Let's take a break and, for a moment, get off the tack of Peter's courting of Jennie. Or perhaps provide an insight into Peter's courting of Jennie.
Jennie was cinnamon and sugar. Yes, she was. And reading today's entry at http://themomchef.blogspot.com reminded me of the cinnamon and sugar that my mom introduced into my life. Mummy used to love to tell me this story, laughing and crying a bit as she told it. She had made apple pie for company (cinnamony and sugary) and placed it in the dining room on the window sill which overlooked the white birches to the left of our house at 476 Lowell Avenue in Newtonville. Even as a one year old, I loved looking out of that window. I had just learned to walk so that I could toddle over, and on my tiptoes, look out, but there was the pie and whoops . . . there it went crust first onto the floor. My mom, laughing and crying, cleaned up the mess as I looked on, nonplussed. Guests were about to arrive, the aroma of cinnamon and sugar filled the air, but there would be no freshly baked apple pie (my mom's signature piece) to serve the company.

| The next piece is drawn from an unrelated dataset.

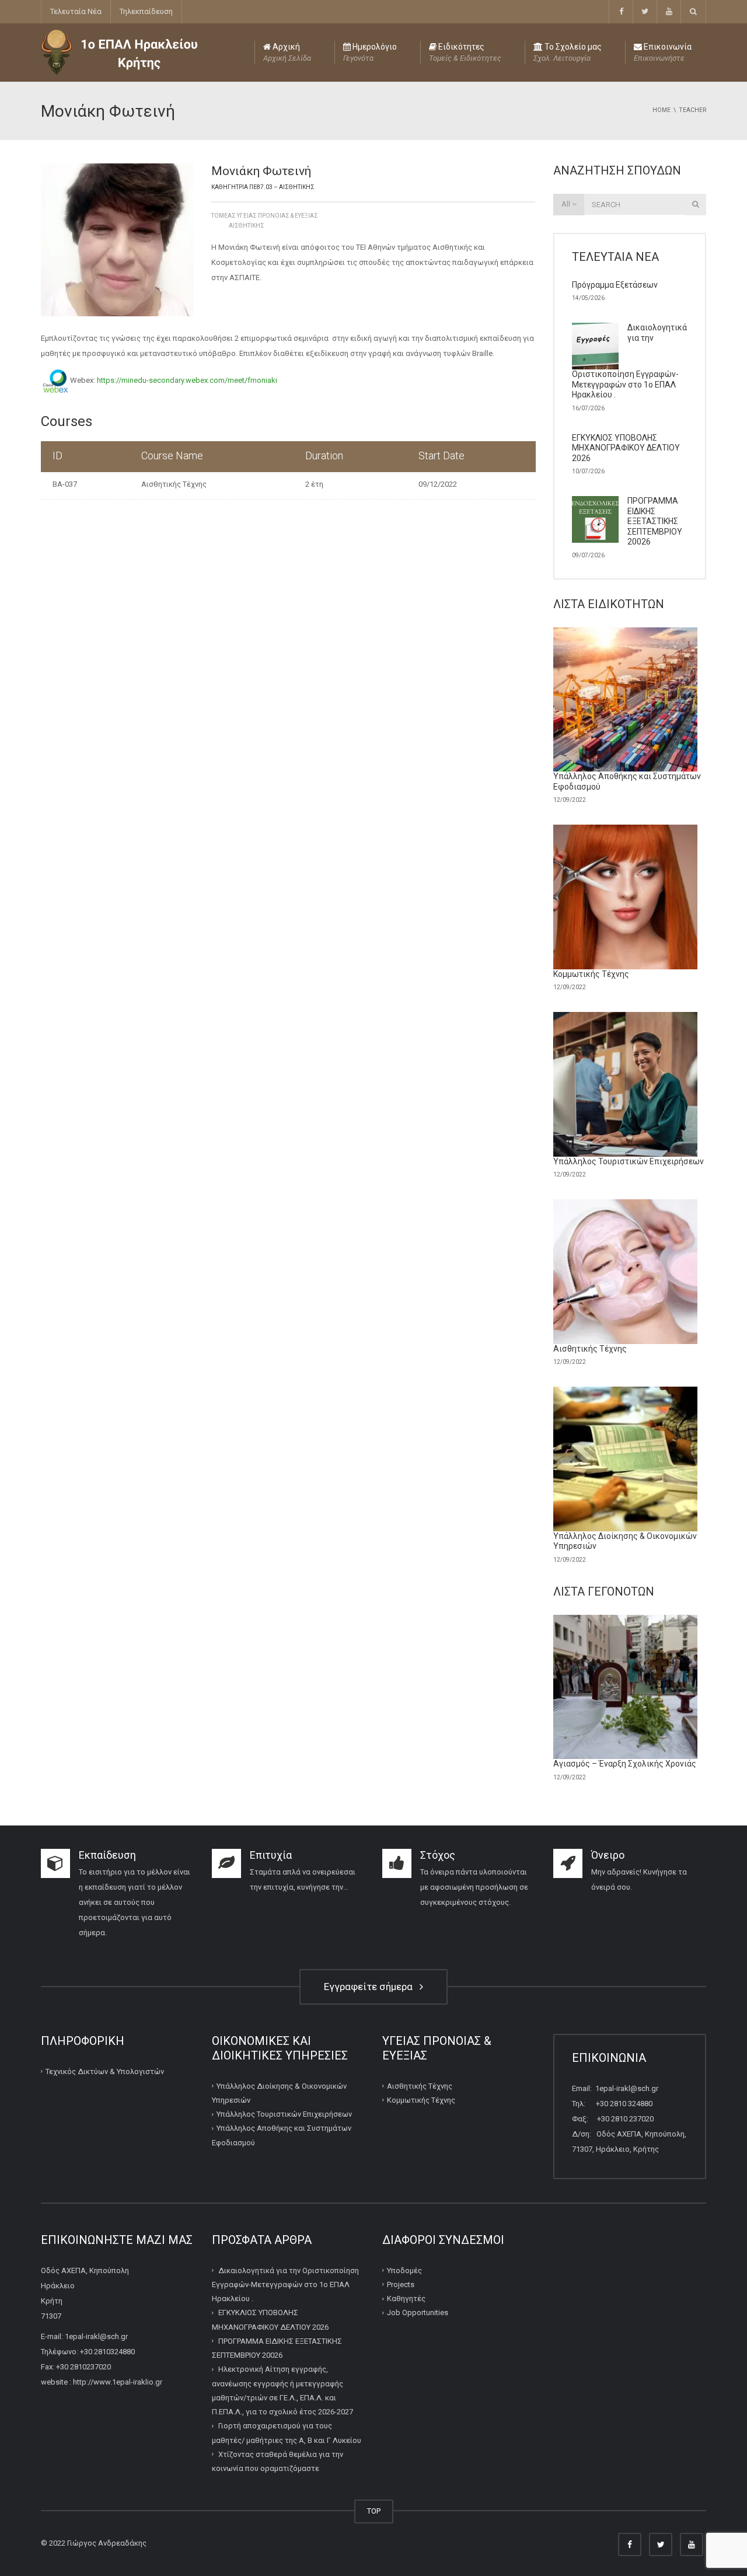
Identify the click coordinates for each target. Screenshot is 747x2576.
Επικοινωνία (663, 52)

Way before I appreciated my mom's apple pies, I loved the cookies she would make after the pies were complete. Simple cookies; simple, that is, if you could make as wonderful a crust as she! Now I am two years old, watching my mom roll out her homemade dough for apple pie. She places the dough over the fluted edged clear glass Pyrex pie plate, gently presses down the dough, then fills the plate with freshly peeled and sliced apples from our apple tree in the back yard. She sprinkles the apples profusely with white sugar and cinnamon, and then, after rolling out another circle, covers the apples in the pie plate and . . . here comes the best part for me . . . trims the raggedy edges of the dough around the outside of the pie plate, leaving a mound of dough trimmings to make . . . yay! cinnamon and sugar cookies, Mummy style! She gathers the renegade pieces of pie dough into a ball, and rolls out the dough again. She sprinkles this with cinnamon and sugar, and dots the dough with tiny pieces of butter. She cuts the soon to be cookies into randomly diamond shapes, places the cinnamoned and sugared pieces onto a cookie tray (which we used to call a tepsi), and places the tepsi in the oven of her Westinghouse Electric stove. 5 minutes later, yum -- treats better than apple pie! And that was my mother. . . cinnamon and sugar . . . a treat better than apple pie.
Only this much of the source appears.